──────── SEITENAUSZUG

Hallo Stephan Heider,
mitten aus dem Leben und in einer Dorfgemeinschaft gibt es noch ein Lächeln. In der Stadt gibt es meist nur gehetzte Blicke oder ein Handzeichen, ohne das die Mundwinkel in Aktion treten.


MfG
Bad Letters





geschrieben von rubber sole am 20.04.2024:
Kommentar gern gelesen.

Ja, so geht Glücklichsein, Stephan, die kleinen Dinge des Alltags machen das Leben lebenswert. Der mit dem alten Volvo genießt natürlich einen Sympathiebonus. Dazu eine 'Überraschungssuppe', den Blender mit dem SUV sausen gelassen, ganz gleich welche Version von 'Pretender' auf den Lippen, das hat was. Schön zu lesen. Nur die Zigarette, auf die könnte ich als ehemaliger Intensivraucher für einen Glücksmoment verzichten.

────────────────
──────── ANGEZEIGTE INFORMATIONEN

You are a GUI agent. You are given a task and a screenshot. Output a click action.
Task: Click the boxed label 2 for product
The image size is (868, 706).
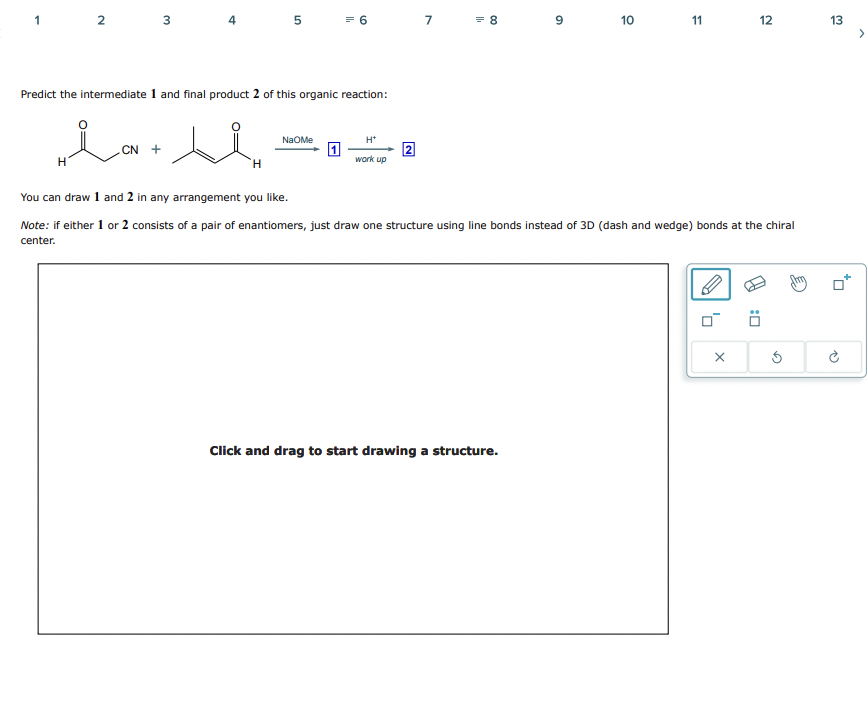click(x=408, y=148)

────────────────

**AUFGABENSTELLUNG**: Worauf könnte der Verfasser des Kommentars von rubber sole im Seitenauszug für einen Glücksmoment verzichten?

**ERWARTETE AUSGABE**: Auf die Zigarette.